Ubuntu 16.04.5 LTS adds support for Spectre Variant 2 Mitigation for Pentium Silver N/J5xxx, Celeron N/J4xxx, Xeon E5/E7 v4 and Core i7-69xx/68xx

Ubuntu has just released the version 16.04.5 desktop and server install images of its Linux operating system. The developers have announced that just like its preceding LTS versions, this latest version incorporates hardware enablement stacks to be used on newer devices of all structures except for 32-bit PowerPC. Appuals has been following this release extensively and the latest and greatest changes introduced as well as details regarding the upgrade from a configuration perspective were covered by our GNU/Linux expert, John Rendace. On the security side of things, the most prominent upgrade of interest to us is the incorporated Spectre Variant 2 mitigation microcode data file.

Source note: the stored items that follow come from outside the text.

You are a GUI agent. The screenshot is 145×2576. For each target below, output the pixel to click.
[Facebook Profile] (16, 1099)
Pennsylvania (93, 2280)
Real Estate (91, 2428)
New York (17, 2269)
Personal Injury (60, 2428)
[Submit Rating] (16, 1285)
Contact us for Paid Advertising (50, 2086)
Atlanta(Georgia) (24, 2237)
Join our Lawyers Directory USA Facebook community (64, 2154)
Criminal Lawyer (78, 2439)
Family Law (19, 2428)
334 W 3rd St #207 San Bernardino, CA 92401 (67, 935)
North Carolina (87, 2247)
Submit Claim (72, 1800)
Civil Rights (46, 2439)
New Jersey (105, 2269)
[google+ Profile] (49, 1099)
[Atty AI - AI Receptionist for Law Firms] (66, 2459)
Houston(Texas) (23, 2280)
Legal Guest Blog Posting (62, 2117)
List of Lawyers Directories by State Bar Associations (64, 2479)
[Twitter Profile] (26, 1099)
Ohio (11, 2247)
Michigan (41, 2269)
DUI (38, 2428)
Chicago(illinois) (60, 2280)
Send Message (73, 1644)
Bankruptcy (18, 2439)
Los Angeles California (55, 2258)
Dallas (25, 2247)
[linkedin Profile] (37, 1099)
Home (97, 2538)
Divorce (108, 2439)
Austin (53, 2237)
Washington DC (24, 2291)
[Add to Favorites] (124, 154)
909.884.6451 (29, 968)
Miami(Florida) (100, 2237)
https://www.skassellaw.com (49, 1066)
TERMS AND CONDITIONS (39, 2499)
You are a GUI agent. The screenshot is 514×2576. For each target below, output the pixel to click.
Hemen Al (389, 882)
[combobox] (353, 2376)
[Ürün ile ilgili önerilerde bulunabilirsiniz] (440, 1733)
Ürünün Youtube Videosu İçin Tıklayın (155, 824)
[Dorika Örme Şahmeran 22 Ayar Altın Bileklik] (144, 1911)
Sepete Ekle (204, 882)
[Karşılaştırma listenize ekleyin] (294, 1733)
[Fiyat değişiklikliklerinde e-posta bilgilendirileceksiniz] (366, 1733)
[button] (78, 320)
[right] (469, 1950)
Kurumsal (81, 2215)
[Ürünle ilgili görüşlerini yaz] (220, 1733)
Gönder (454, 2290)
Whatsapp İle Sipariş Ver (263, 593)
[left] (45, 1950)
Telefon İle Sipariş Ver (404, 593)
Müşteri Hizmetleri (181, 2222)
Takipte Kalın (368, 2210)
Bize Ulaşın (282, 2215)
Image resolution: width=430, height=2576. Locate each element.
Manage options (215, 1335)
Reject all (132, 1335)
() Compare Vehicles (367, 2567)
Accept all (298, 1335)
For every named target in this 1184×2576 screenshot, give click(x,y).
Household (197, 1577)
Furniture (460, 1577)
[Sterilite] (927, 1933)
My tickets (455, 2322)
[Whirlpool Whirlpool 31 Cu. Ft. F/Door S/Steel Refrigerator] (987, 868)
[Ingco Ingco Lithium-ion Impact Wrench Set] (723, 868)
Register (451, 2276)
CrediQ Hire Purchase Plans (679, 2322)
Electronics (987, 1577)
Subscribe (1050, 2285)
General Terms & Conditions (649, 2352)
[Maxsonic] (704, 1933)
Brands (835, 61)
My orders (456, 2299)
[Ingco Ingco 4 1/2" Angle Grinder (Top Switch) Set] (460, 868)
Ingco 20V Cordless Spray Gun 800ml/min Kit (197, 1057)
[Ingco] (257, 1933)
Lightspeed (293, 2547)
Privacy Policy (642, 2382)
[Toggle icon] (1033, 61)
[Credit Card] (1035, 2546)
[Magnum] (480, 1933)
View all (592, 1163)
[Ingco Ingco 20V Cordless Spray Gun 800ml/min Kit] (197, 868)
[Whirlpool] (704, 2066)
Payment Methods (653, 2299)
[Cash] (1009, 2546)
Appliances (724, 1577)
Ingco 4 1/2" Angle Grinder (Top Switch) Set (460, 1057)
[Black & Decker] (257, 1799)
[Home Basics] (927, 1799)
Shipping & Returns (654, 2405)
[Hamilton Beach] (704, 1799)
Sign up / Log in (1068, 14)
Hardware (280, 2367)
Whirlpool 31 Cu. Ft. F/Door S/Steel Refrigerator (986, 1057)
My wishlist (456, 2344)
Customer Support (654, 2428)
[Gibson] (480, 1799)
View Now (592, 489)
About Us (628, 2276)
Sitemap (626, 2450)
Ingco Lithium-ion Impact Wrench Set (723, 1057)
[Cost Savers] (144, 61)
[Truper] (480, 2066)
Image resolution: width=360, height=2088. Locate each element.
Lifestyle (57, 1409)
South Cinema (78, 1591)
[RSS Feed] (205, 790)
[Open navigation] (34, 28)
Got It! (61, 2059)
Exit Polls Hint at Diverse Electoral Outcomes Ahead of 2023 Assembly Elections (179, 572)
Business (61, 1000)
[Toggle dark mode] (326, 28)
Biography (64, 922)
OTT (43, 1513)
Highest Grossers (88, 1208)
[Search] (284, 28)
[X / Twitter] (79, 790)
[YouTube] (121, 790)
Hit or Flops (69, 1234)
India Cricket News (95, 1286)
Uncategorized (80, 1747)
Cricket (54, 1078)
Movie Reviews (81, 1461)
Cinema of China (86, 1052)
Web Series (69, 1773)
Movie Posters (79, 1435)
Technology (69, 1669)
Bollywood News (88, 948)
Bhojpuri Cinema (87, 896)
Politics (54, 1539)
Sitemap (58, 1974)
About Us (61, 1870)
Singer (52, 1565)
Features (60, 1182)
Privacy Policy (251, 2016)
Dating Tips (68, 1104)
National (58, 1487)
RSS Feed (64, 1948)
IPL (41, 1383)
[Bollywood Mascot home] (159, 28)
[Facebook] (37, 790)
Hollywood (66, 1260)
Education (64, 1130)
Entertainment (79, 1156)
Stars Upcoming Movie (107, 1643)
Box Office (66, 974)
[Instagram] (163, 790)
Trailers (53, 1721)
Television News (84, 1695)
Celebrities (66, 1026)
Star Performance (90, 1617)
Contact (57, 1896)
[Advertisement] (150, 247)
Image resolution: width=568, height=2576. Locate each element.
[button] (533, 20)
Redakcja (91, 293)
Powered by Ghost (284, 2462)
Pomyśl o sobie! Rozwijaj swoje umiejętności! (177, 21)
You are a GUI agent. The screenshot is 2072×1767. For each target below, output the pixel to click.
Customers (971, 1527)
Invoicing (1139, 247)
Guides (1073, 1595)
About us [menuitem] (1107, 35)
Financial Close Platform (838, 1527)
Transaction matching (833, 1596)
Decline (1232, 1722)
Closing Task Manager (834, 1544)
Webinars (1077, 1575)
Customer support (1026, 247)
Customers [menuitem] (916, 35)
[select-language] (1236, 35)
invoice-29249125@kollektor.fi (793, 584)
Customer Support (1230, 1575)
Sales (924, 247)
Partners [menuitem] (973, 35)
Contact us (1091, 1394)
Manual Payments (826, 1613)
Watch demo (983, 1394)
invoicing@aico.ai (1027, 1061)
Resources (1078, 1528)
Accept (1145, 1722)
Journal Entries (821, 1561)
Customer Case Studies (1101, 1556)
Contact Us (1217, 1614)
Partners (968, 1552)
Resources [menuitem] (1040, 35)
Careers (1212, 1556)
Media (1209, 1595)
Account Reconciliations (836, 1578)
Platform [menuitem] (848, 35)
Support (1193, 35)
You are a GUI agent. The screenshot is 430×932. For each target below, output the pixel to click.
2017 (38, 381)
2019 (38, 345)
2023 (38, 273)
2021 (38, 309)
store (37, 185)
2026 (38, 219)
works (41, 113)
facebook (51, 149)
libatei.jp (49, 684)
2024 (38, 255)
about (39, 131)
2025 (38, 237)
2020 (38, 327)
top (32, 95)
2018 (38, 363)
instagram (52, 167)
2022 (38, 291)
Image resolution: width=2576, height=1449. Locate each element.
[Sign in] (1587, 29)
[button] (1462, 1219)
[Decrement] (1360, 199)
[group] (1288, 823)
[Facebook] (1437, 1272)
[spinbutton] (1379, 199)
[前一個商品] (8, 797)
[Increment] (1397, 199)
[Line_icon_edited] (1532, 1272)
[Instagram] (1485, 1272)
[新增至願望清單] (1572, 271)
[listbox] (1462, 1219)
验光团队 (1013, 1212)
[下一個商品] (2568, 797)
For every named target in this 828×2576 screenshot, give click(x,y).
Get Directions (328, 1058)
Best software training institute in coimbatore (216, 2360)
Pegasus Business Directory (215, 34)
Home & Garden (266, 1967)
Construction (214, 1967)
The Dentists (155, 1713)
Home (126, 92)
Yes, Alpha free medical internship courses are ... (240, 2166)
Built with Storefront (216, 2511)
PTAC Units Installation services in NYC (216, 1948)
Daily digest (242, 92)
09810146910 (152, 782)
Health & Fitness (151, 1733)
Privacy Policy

The Ubuntu 16.04.5 release incorporates a new upstream microcode data file 20180425 which is specially designed to provide Indirect Branch Restricted Speculation (IBRS), Indirect Branch Predicter Barrier (IBPB), and Single Thread Indirect Branch Predictor (STIBP) microcode support for the mitigation of Spectre variant 2 attacks. This update provides mitigation for Pentium Silver N/J5xxx, Celeron N/J4xxx (sig 0x000706a1), and Xeon E5/E7 v4. This vulnerability was also mitigated through the upgrade package intel-microcode – 3.20180425.1~ubuntu0.18.04.1.

The Spectre Variant 2 attacks exploit a fundamental design flaw in Intel’s processors and cause involuntary reboots, instability, and data loss or data corruption. In March, Intel announced that it would redesign future processors to avoid the Spectre Variant 2 and Meltdown vulnerabilities. This release of Ubuntu takes a step in that same direction by providing the latest mitigation support for the vulnerabilities as provided by Intel. This mitigation includes the firmware change in which the branch speculation CPU instructions are removed. This mitigation technique is already seen employed by Windows in its operating system to combat the branch target injection vulnerability.

As this release comes packed with all the recently released updates already incorporated into the install, users don’t need to update definitions through update installers separately. These updates resolve several “high-impact” security bugs that were encountered in previous Ubuntu products and this new release resolves the known vulnerabilities for a clean, simple, and fresh installation.

Ubuntu has released the complete list of files needed for these installations including BitTorrent links for some kinds. An image burning how-to guide has also been published which outlines the process for Windows 7/8/8.1, Windows 2000 or newer, Windows XP or newer, Mac OSX, Ubuntu, and Kubuntu.